For many years cryptographers and industry implemented
crypto algorithms on microcontrollers and ASICs simply by translating the
algorithms into assembly or rtl language. Only thing that mattered was correct
functionality of the design. However, in mid to late nineties some interesting
attacks of cryptographic implementations were shown, that were able to
completely break the security of it, reveal secret keys, while the underlying cryptographic
algorithm remained mathematically unbroken. First, the timing attack was introduced. Namely the attacker was able discover information based on
the time server took to respond to a query since this time depended on the
secret key that was used. Most simple application of this is square and
multiply algorithm used for RSA exponentiation. Namely, for every bit of the
exponent square, or square and multiply operation is used. This will result in different execution times for different exponents.

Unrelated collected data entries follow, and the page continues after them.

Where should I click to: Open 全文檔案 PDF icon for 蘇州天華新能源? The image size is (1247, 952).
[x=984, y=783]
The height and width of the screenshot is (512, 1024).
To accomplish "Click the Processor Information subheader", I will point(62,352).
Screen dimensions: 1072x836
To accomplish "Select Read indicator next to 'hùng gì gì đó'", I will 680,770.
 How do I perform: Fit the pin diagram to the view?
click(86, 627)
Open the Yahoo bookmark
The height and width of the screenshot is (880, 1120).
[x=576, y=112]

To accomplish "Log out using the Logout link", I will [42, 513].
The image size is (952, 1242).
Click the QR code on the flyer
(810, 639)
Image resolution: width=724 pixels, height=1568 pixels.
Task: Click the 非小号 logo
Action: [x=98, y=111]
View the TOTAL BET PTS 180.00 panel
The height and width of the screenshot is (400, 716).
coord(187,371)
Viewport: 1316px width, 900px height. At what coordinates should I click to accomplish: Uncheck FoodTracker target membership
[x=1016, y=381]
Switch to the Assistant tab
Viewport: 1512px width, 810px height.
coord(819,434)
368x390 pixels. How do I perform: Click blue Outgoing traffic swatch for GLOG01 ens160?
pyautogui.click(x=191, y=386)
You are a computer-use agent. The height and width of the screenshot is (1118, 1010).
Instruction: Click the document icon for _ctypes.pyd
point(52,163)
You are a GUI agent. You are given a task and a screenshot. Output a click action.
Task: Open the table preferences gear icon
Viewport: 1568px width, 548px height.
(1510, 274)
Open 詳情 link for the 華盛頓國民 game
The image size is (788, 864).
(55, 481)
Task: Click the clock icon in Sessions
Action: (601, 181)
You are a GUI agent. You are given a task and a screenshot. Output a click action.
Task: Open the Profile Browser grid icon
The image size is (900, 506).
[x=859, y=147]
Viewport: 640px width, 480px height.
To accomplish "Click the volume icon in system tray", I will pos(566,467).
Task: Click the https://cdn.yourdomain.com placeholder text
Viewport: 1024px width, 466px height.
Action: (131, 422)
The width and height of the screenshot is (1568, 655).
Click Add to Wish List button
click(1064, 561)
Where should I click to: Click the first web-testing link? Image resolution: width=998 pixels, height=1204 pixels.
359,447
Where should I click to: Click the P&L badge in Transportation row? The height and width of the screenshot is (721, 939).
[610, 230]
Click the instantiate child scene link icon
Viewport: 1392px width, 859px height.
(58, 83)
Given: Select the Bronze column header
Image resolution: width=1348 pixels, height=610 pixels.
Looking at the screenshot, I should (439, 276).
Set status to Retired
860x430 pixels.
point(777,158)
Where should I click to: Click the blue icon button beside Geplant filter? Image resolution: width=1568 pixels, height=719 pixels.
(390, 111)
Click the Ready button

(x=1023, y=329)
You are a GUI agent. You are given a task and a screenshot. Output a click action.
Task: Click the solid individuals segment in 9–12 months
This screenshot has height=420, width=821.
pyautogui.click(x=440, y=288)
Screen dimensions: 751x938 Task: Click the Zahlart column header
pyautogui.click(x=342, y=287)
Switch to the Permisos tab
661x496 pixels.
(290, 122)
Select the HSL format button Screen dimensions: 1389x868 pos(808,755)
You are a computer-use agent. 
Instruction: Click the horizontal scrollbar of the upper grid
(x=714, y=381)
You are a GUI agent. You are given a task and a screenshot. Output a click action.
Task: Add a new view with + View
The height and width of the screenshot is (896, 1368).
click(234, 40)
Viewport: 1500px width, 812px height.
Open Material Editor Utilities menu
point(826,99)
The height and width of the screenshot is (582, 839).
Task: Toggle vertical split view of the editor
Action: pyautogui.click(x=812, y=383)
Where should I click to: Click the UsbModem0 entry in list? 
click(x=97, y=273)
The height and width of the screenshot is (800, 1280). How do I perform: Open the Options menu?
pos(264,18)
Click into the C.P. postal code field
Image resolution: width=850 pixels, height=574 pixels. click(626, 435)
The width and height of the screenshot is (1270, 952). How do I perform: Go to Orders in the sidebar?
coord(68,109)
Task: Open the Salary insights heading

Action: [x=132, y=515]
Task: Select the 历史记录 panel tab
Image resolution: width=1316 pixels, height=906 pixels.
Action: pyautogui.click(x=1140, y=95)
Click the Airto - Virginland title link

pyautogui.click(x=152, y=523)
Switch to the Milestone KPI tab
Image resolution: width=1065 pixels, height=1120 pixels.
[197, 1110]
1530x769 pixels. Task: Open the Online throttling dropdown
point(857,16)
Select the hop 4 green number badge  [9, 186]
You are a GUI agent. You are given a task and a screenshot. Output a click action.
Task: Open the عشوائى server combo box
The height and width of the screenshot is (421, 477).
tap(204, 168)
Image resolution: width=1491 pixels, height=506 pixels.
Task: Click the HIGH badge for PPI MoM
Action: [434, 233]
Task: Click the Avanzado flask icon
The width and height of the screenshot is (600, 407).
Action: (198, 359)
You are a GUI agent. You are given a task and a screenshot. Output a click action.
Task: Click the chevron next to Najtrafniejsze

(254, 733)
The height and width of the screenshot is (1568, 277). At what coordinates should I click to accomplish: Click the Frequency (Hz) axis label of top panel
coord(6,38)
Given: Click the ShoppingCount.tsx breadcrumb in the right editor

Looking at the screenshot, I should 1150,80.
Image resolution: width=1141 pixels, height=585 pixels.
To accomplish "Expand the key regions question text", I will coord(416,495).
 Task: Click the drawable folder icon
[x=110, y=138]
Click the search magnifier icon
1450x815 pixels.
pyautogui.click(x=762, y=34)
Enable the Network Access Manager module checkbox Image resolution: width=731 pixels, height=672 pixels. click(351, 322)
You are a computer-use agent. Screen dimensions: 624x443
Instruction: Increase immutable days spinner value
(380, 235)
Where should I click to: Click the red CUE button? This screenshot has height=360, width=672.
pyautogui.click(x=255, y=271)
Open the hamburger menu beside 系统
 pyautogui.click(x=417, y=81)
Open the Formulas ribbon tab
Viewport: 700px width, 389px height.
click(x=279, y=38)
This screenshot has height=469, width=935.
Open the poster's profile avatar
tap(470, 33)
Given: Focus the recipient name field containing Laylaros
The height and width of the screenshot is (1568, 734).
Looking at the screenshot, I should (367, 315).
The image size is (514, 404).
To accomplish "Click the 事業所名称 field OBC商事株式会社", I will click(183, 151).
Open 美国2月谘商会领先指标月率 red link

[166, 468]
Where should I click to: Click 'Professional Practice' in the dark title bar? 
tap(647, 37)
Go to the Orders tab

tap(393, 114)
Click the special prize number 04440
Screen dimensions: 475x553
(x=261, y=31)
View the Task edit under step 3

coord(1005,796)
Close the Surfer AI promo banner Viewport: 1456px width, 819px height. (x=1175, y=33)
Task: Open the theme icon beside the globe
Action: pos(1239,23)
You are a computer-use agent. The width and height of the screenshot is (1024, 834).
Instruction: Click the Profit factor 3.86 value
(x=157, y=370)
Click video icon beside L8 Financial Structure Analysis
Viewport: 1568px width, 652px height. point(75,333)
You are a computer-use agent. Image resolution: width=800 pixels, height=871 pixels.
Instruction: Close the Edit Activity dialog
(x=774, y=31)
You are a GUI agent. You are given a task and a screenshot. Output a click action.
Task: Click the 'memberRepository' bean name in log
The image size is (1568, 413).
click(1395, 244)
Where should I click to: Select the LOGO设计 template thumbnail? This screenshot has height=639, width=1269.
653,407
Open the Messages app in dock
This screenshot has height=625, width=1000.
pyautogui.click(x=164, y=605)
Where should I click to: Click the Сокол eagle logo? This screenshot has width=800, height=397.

Kocher et al. introduced new type of side-channel attack by revealing that
information obtained from the power measurements can be also used to extract
secret values from devices such as smart cards. We start from assuming that the power signal
consist of random noise and deterministic one dependent on the processed value $x$
$ P =
L(x) + R$
Random noise is modeled
as a Gaussian distribution with zero mean, and deterministic key dependant
value $L(x)$ is usually hamming weight or hamming distance of the value .
Following on, we choose intermediate value to be targeted. Good target of the
attack for symmetric designs is S-box output, since small hamming weight difference
in the input of the sbox leads to not so small hamming weight difference in the output. In
the original work it was simply a one bit value, that could be either one or
zero. The simplest example is thus by using one output bit of the S-box, with
the assumption that power consumption is different for one and zero value. For
example, take one S-box operation of the first round of AES. It is calculated using
equation below
$SO_i = S(pt_i \oplus key_i)$
Since we are unaware
of what is the correct key value, we construct key guesses and calculate the
targeted value, e.g. first bit of the S-box output. Now, for every key guess,
we separate power traces into two groups, one that contains power traces for
which the key guess produces target value one and other where target value is
zero. Lastly, we compute the average of two groups, reducing the influence of
the noise, and then we subtract these averages. If our key guess is wrong,
difference of means will be negligible, since the power traces in two groups
don’t correspond to correct values, and are thus uncorrelated. However, the
correct key guess will have a noticeable spike in the point in time where first
bit of S-box output is computed.
This very simple, yet very effective attack opened a new
area of research. Soon, more elaborate attacks were devised, attacking bytes
instead of bits using correlation. More advanced attacks include correlation
with variance instead of the mean, or even higher statistical moments. These
attacks are usually unpractical for orders higher than two, since the noise influence
hardens the attacker’s possibility to retrieve the secret value. Profiling of
the devices is sometimes performed in order to devise a more accurate model of
the deterministic leakage functions. These attacks are known as template
attacks. Designers also came up with various ways of trying to thwart these
attacks, such as increasing the noise level by adding redundant circuitry or
operations, and shuffling the execution operation. Other methods include secure
logic design styles such as WDDL, where logical cells are designed to consume
amount of power regardless of their output. Methods on the algorithmic level,
e.g. Threshold Implementations, try to ensure no information leakage happens during
the execution of the algorithm, regardless of the underlying leakage model of
the design technology.
Since classical DPA and correlation analysis involve
constructing guesses for all possible key bytes/nibbles, it can be very time
consuming. This is where leakage tests became prominent. They tell if a set of
randomly chosen traces can be distinguished for set of traces with fixed input
value. It works in a very similar way to one bit DPA. 2 Sets of traces are
obtained, one with random inputs and one with fixed inputs. Welsh t-test is
used to measure if two sets can be distinguished from one another. If $\mu, \
s$, and $n$ are mean, variance and cardinality of a set, t values are
calculated as follows
$ t =
\frac{\mu_0 - \mu_1}{\sqrt{\frac{s_0^2}{n_0} + \frac{s_1^2}{n_1}}}$
Approximating statistical degree of freedom with $n=n_0 +
n_1$ we can with confidence 0.99999 claim that two sets are distinguishable for
$t > 4.5$. This type of leakage tests
allows the designers to be more efficient since it reduces the testing time of
the design. Downside of the approach is that leakage tests do not reveal how
can the secret values be extracted, only that there is a possibility for an
attacker to do so.
In best paper of CHES 2016: Differential Computation Analysis: Hiding Your White-Box Designs is Not Enough, side-channel analysis has been successfully
used to break many white-box implementations. This time analysis has been
performed on stack layout, instead of power traces, but the principle remained
the same. Taking into account that white-box cryptography is currently being
widely considered to be added to many software based designs, together with plethora
of IoT devices that require protection, side-channel analysis importance will
continue to be an important aspect of design process of cryptographic implementation.
Thus, researchers will continue to work on improvement of leakage detection and
key recovery methods to further reduce cost and time to market of new devices.